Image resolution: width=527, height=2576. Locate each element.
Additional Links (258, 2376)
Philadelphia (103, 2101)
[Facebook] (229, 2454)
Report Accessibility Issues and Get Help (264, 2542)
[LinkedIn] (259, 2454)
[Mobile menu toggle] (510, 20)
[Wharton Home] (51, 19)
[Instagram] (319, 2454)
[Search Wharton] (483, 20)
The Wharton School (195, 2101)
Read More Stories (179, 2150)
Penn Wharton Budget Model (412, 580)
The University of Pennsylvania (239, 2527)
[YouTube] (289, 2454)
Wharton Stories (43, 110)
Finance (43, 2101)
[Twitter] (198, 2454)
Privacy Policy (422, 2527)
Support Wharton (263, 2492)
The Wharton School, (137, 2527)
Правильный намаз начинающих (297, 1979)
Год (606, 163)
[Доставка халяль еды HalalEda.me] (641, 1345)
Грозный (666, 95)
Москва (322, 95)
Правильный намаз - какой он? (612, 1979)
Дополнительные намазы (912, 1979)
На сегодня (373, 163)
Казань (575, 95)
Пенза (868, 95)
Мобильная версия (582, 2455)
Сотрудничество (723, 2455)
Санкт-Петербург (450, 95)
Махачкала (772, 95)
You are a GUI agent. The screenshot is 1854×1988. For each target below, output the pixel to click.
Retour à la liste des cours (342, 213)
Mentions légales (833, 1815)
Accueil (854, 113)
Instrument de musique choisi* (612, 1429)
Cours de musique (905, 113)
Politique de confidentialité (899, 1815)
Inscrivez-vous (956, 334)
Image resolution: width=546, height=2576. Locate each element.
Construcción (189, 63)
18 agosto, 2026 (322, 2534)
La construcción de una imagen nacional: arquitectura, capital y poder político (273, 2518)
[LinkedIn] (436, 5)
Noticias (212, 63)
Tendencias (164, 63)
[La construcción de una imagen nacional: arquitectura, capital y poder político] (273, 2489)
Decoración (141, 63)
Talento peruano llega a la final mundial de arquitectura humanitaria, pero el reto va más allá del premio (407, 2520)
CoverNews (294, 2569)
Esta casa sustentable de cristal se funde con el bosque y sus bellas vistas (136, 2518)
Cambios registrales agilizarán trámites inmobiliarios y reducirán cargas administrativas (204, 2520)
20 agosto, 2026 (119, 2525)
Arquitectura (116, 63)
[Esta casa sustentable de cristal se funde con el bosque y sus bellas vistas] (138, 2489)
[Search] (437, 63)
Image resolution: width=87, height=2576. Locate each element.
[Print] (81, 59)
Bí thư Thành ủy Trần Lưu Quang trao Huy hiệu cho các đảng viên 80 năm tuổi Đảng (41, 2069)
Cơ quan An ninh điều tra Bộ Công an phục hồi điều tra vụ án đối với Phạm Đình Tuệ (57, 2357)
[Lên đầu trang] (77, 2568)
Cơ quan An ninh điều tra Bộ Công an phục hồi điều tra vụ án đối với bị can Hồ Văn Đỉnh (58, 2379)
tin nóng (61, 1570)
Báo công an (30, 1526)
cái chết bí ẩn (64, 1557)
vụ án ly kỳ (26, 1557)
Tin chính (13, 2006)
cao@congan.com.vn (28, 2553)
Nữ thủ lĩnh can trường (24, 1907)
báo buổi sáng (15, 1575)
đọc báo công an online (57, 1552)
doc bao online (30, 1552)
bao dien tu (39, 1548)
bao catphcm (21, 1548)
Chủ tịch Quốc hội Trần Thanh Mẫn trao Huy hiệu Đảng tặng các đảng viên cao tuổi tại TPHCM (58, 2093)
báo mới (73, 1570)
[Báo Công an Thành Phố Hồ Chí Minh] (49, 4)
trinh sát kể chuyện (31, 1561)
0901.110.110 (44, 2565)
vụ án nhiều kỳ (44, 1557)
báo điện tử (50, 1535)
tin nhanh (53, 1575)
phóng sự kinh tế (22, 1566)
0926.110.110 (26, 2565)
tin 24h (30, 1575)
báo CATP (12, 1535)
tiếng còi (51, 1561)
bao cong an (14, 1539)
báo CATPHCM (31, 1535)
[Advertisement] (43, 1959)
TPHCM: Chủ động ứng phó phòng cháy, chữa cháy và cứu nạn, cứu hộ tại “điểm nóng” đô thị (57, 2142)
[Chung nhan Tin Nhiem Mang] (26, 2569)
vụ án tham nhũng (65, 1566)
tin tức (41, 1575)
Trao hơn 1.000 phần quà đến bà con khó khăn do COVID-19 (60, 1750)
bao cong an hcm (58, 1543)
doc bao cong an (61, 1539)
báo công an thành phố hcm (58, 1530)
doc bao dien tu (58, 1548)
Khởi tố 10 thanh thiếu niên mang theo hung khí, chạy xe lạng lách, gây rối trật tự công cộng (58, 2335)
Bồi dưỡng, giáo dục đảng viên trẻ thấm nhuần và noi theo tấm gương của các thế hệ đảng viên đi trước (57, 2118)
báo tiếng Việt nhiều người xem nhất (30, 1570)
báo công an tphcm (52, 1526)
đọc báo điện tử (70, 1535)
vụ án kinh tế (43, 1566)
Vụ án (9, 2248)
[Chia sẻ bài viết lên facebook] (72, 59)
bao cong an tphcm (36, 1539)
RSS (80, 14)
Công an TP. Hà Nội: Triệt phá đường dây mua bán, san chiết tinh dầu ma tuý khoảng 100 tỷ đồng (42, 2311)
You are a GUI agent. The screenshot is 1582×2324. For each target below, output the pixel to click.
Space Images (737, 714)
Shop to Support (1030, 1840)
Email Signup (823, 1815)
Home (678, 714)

YOUR ASSIGNMENT
Word for word, restate the lines above from the line containing "Report Accessibility Issues" through the line containing "Год (606, 163)", with both included and nothing else.

SOLUTION
Report Accessibility Issues and Get Help (264, 2542)
[LinkedIn] (259, 2454)
[Mobile menu toggle] (510, 20)
[Wharton Home] (51, 19)
[Instagram] (319, 2454)
[Search Wharton] (483, 20)
The Wharton School (195, 2101)
Read More Stories (179, 2150)
Penn Wharton Budget Model (412, 580)
The University of Pennsylvania (239, 2527)
[YouTube] (289, 2454)
Wharton Stories (43, 110)
Finance (43, 2101)
[Twitter] (198, 2454)
Privacy Policy (422, 2527)
Support Wharton (263, 2492)
The Wharton School, (137, 2527)
Правильный намаз начинающих (297, 1979)
Год (606, 163)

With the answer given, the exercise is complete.